Passage shown —
As of 2002, the ethnic makeup of the district was approximately 95% Pashtun, 3% Arabs of Afghanistan and 2% Pashai. There were also 135 Hindu and Sikh families. The Khogiani tribe is centered in the area around Jalalabad.

Records from 1885 indicate the presence of Afghan Arabs (almost entirely Pashto speaking, who were described as pastoralists and agriculturalists.

In 2019, a population survey conducted by National Statistics and Information Authority estimated that total population of the district is 126,262, including 62,117 women and 64,145 men. All of them were living in rural area.

==Health==

Jalalabad district has three hospitals: Fatumatu Zahra, Medical Hospital of Nangarhar, and the General Hospital of Public Health. The General Hospital of Public Health is one of the largest in the country.

As of July 24, 2004, polio (NSL3) has been identified and reported in the Jalalabad district area. This specific case has been linked to others reported in the past due to the highly transient and mobile population.

==Infrastructure==

As of early 2009, Alternative Development Program - Eastern Region (ADP/E) and USAID's LGCD project have begun collaborating to build a park near the Behsud Bridge in Nangarhar, called Abdul Haq Park. ADP/E is conducting a topographical survey, and LGCD will provide funds to build the park. Together, they are working with local authorities and communities to plan the space according to the needs of the community.

==Commerce==
The Nangarhar Handicraft Producers Association is located at Samarkhil Village of Behsud District. Formal vocational training was conducted in the reporting period. The project is jointly supported by ADP/E and the World Food Programme (WFP). Equipment and necessary raw materials are provided by ADP/E and food supply is facilitated by WFP. The training is aimed to target 120 trainees by eight trainers in eight classes of embroidery. Main activities to be covered in the first month are napkins which are further composed of different kinds of embroideries like Zanjiradozi, Pukhtadozi, Khandaridozi, and Khanjaradozi.

Entries supplied —

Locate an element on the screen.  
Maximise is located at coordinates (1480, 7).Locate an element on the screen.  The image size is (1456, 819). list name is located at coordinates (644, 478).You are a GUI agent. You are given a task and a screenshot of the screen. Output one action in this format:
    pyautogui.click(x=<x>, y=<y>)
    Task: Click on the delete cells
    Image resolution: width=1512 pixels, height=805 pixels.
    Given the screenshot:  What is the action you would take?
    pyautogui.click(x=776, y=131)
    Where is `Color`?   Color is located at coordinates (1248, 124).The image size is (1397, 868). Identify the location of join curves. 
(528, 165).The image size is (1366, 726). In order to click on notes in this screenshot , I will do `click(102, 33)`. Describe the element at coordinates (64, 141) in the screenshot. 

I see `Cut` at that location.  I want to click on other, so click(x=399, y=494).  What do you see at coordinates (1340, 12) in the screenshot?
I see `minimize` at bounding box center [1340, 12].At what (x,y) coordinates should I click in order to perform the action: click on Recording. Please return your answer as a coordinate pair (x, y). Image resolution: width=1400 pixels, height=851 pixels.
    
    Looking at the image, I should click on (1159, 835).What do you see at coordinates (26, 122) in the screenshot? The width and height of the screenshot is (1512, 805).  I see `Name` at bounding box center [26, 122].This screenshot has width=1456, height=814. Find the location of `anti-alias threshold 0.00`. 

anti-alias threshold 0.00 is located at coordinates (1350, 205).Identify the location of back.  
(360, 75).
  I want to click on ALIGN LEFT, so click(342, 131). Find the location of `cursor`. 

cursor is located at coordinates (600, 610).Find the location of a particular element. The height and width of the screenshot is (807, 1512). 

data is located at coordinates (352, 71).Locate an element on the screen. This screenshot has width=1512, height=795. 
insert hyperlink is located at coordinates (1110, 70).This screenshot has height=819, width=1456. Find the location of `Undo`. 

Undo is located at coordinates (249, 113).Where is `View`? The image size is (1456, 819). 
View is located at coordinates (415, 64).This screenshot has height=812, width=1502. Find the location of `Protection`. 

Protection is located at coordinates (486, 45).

Exercise instructions —
Transcribe the Jalalabad district passage between "In 2019, a population" and "and mobile population.", inclusive. The listing has no connection to the text.

Answer section —
In 2019, a population survey conducted by National Statistics and Information Authority estimated that total population of the district is 126,262, including 62,117 women and 64,145 men. All of them were living in rural area.

==Health==

Jalalabad district has three hospitals: Fatumatu Zahra, Medical Hospital of Nangarhar, and the General Hospital of Public Health. The General Hospital of Public Health is one of the largest in the country.

As of July 24, 2004, polio (NSL3) has been identified and reported in the Jalalabad district area. This specific case has been linked to others reported in the past due to the highly transient and mobile population.